El disco es un cuento que tiene inicio, desarrollo y final. El tema que abre es el que cierra: dos versiones de la canción que titula el álbum, «El rostro de los acantilados». «Resume bastante de lo que vengo haciendo hace ya veinte años. Mi primer disco es del 2004. A partir de ahí fui encontrando muchos matices a lo largo de mis discos, muchos estilos; me encanta mezclar estilos, no pertenezco a ninguno pero a la vez pertenezco a todos. No tengo prejuicios. Cada vez encuentro más mi identidad en los discos, cada vez me doy más cuenta de que soy yo quien los hace», dijo en una entrevista.
Hay muchos invitados. De aquí y de allá, ilustres y desconocidos.
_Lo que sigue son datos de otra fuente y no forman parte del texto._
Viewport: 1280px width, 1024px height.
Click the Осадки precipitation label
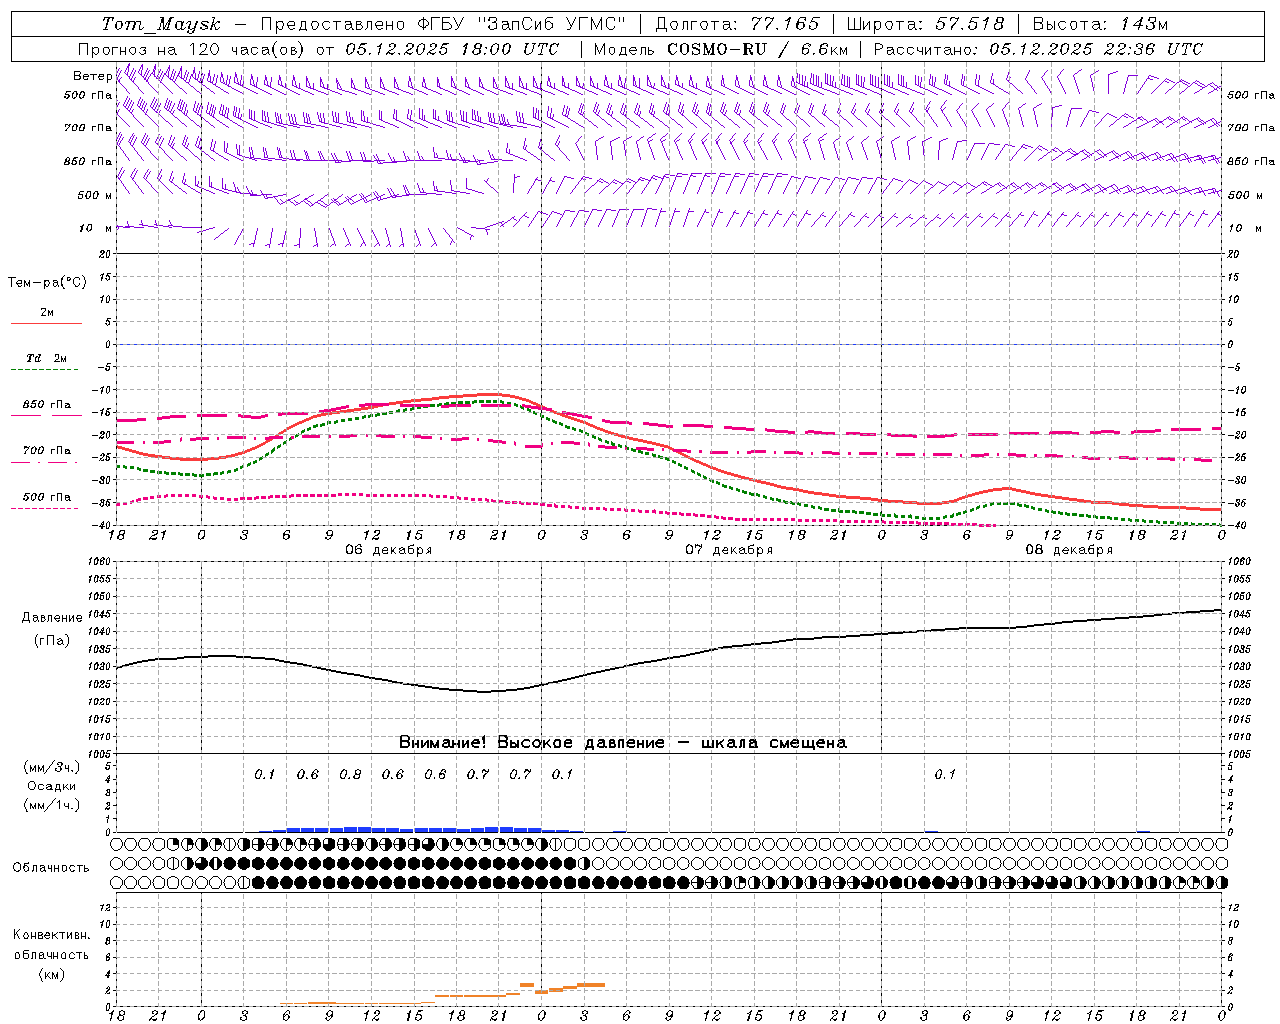coord(52,786)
El músico británico Jono McCleey canta en «No ves tal vez»; Nicolás Alfieri, del grupo Todo Aparenta Normal, participa en «Tres de abril»; David Lebón en «Por encima del fuego» y Pedro Aznar mete voz y mandolina en la grácil y bella «Devolver tu amor»; Lucas Martí se luce en «A lo mejor»; Mariana Michi, en «Bailar». Por originalidad, por el clarón de Martin Pantyrer, por el relato de Víctor Hugo Morales, «1986» asoma como la perla del disco. Es un viaje a la épica de México 86 que, cuenta, coincidió con el momento del nacimiento de Tomás, su hermano menor. Habla de la gloria de «tener un bebé en casa». «El sol temprano ilumina el rosedal/ Desde el estadio, Maradona ríe/ Yo contemplando tu llegada a este mundo», dice la primera estrofa, como una epifanía.
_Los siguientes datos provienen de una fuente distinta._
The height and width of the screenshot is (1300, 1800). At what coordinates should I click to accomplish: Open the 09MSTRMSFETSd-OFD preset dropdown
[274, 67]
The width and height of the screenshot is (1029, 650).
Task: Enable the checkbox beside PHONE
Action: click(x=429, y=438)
Más allá de las intenciones narrativas, el rionegrino es un cantautor de climas. El peso de las palabras se disuelve en texturas, en un ambient pop que se escucha con múltiples capas y siempre orgánico. El sonido Aristimuño se vincula a aquel verso de T.S. Eliot que prioriza el suspiro a la explosión. No son las aguerridas frases que mordían Palo Pandolfo o Gabo Ferro, ni siquiera la poética festiva y excitante de un Leo García, para nombrar a tres colegas algo mayores: lo que destaca a Aristimuño de la aristocracia argentina de los songwriters –que integra con autoridad– es un vuelo etéreo sobre la música de las palabras. Él mismo dijo una frase en ese sentido: «El rostro de los acantilados es como un grandes éxitos de mis texturas».
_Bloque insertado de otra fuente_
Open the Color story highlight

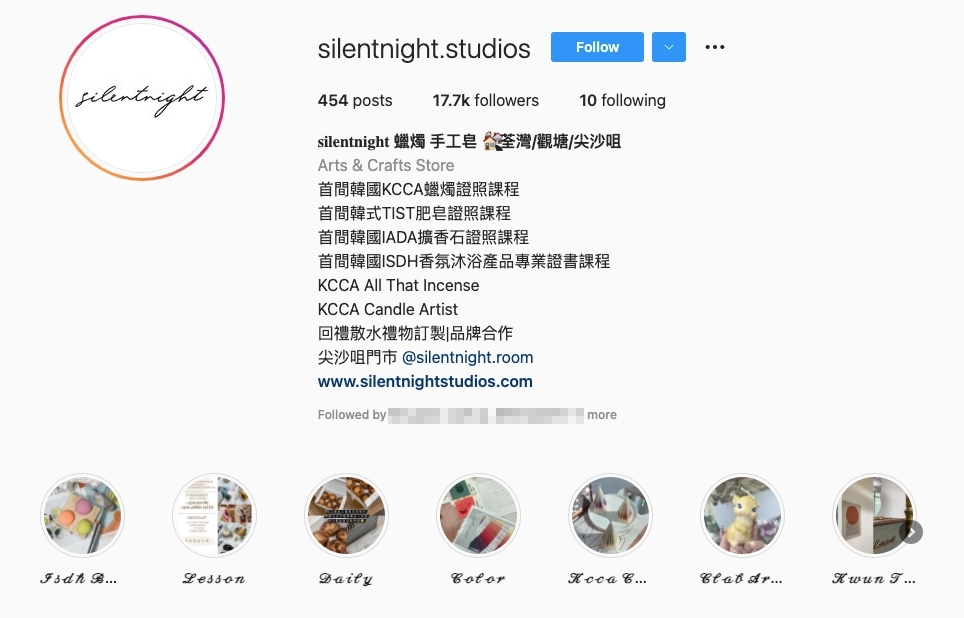(478, 515)
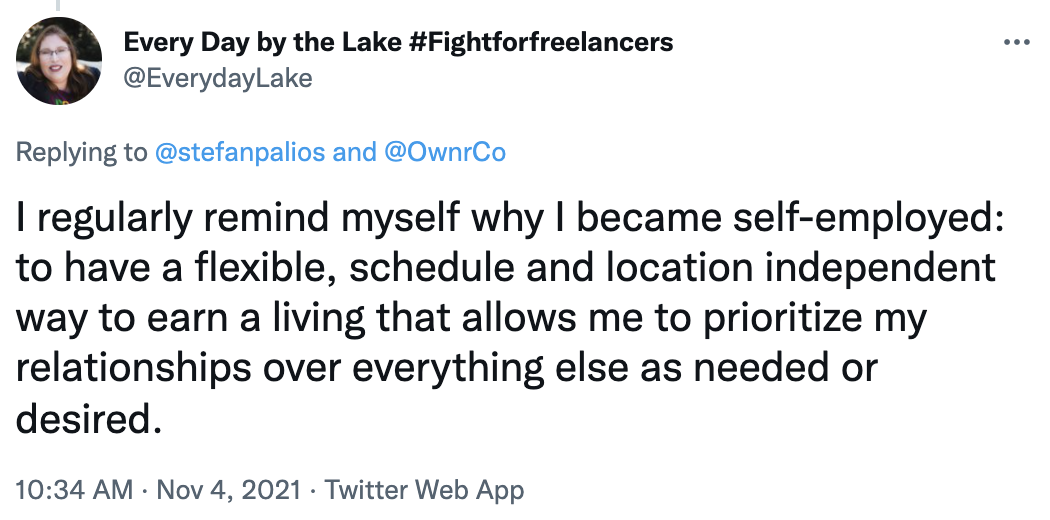The height and width of the screenshot is (520, 1050).
Task: Click the blue "and" between the mentions
Action: (354, 153)
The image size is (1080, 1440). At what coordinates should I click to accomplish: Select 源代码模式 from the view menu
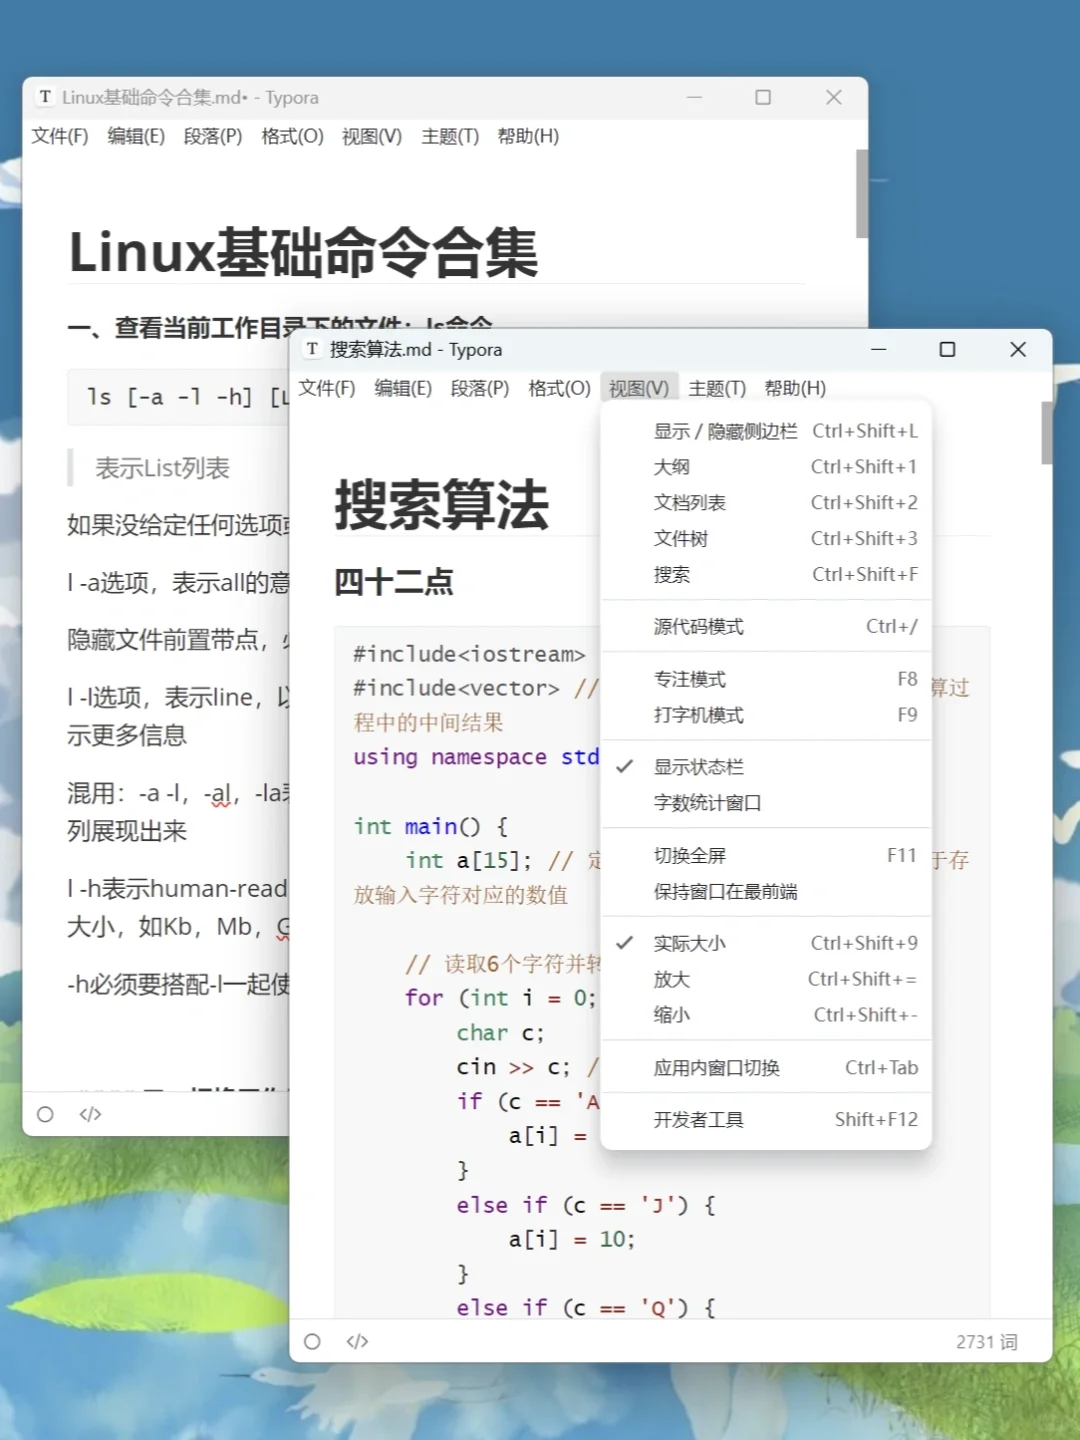point(700,626)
Las mejores canciones («Príncipe de lata», «Bailar») son las que funcionan como ventanas abiertas. El sentido lo completa el oyente. Es otra de las características del arte de Aristimuño. Lleva los temas de paseo, de la mano, y los deja, como suspendidos. Queda la exhalación de un perfume. El último tema, «El rostro de los acantilados», con voces guturales y ritmos en loop, es el fade out de una historia. Una sugerencia. ¿Final abierto? ¿El eterno retorno? O todo lo contrario, ¿la imposibilidad del regreso? Al fin, son como los huecos de los acantilados. Cada uno ve lo que quiere ver y escucha lo que quiere –o necesita– escuchar.